I have been reading and writing about the upcoming FDA ban on menthol in cigarettes. Then I ran across this from Stat’s DC Diagnosis.
“Earlier this month, Rev. Al Sharpton wrote directly to the White House arguing that the proposed menthol ban “would severely target and harm African American smokers, who overwhelmingly prefer menthol cigarettes.” Sharpton also met with the White House on April 13, according to public logs, and he has penned letters with slews of other influential civil rights organizations — including the ACLU — arguing that a menthol ban would prompt clashes between the Black community and police.”
For those of us who grew up in the era of Twana Brawley, Reverand Sharpton’s tenuous hold on truth is a given. Black smokers undoubtedly smoke more menthol cigarettes. Banning them would resolve a disproportionate injury from smoking, or would it cause a disproportionate indignity upon the Black community by targeting a ban at them? Perhaps in his mind, it is genuinely the latter. But then there is this.
“At the lunch Harris argued that banning the sale of menthol cigarettes risked driving the market underground, forcing Black smokers to get their fix from illicit sources. The result, he claimed, would be increased policing of Black communities.”
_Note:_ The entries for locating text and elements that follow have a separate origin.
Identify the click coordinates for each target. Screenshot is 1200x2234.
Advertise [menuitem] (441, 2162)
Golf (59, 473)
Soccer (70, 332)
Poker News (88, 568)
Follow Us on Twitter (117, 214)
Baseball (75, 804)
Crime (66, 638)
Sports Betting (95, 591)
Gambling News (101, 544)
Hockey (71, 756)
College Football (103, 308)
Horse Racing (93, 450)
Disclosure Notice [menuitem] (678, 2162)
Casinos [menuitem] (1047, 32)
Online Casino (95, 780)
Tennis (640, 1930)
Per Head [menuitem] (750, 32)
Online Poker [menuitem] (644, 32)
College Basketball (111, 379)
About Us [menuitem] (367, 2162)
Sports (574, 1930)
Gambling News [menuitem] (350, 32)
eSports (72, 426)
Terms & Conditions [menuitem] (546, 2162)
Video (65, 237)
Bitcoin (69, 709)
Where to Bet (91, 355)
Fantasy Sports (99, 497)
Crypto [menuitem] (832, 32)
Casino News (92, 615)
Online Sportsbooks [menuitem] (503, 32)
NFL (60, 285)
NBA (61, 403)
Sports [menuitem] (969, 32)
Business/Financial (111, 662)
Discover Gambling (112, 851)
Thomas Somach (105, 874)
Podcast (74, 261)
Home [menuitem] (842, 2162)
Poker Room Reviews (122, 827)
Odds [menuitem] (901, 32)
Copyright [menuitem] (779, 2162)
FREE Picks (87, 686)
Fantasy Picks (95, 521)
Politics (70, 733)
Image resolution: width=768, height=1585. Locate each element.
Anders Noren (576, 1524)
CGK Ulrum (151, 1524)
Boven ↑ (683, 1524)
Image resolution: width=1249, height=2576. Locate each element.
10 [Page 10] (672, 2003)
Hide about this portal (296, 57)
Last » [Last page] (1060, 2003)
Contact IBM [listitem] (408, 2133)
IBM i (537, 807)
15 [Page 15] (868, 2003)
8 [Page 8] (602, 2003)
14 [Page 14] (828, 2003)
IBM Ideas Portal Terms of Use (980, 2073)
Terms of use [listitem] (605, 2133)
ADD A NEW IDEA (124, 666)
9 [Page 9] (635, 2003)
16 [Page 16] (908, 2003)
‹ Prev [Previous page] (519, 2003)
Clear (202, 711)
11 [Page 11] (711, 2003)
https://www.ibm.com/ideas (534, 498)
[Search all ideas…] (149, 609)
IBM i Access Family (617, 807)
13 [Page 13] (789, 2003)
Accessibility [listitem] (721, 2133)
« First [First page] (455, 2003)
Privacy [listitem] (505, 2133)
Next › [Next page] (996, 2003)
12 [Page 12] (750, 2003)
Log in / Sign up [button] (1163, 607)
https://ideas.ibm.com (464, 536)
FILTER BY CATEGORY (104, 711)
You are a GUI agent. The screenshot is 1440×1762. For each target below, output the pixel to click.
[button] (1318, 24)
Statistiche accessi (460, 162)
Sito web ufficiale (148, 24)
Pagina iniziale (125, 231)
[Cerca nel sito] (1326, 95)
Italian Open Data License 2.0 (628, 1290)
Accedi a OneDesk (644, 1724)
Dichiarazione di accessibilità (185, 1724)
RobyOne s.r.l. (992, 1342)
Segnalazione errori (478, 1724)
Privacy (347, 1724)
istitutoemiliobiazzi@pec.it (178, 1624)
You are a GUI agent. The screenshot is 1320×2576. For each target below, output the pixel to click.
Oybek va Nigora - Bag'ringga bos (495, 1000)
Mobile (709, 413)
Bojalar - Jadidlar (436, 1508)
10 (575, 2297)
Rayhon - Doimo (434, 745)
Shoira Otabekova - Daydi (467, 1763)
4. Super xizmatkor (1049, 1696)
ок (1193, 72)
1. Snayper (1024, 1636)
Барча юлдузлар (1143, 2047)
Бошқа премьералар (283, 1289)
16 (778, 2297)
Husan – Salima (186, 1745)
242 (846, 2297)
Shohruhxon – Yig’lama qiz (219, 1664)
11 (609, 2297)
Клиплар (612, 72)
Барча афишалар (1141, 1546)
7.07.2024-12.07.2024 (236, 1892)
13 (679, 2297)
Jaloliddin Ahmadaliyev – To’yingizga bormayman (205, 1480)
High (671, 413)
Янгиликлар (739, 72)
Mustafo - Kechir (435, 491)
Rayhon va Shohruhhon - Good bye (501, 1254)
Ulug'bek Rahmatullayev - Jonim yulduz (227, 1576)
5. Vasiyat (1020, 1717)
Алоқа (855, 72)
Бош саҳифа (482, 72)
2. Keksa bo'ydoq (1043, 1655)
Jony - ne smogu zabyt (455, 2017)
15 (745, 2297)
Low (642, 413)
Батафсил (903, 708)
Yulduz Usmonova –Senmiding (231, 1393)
Here Big Tobacco again demonstrates how it can politicize an issue and play fast and loose with the framing of a regulation. From The Bureau of Investigative Journalism, Paid protesters, free lunches and backroom chats: Inside the menthol lobbying machine
“Music — with all the mysterious power by which it “enters one’s ears and dives straight into one’s soul, one’s emotional center” — is made not of notes of sound but of atoms of time. And if music is made of time, and if time is the substance we ourselves are made of, then in some profound sense, we are made of music.”
From Marginalia, formerly Brain-Pickings, a delightful book report on the intersection of time and music and how the latter sculpts the former. The author of the book Natalie Hodges, a “science-enchanted classical violinist,” We Are Made of Music, We Are Made of Time: Violinist Natalie Hodges on the Poetic Science of Sound and Feeling
“Buying a book you’re looking for online is easy. You search. You click. You buy. What’s lost in that process are the accidental finds, the book you pick up in a store because of its cover, a paperback you see on a stroll through the thriller section.
No one has quite figured out how to replicate that kind of incidental discovery online. It makes bookstores hugely important not only for readers but also for all but the biggest-name writers, as well as for agents and publishers of all sizes.”
From the NY Times, How Barnes & Noble Went From Villain to Hero
“As a scream artist you have to know the subtle differences between screams and determine whether they should peak at certain points, or remain steady for a very long time. I have to think: ‘OK, the character is scared here, but are they scared because their life is in danger or are they just startled?’ Those screams will sound very different. Ghost stories, for example, will often use a shrill, harsh scream because we need the audience to also experience fear.”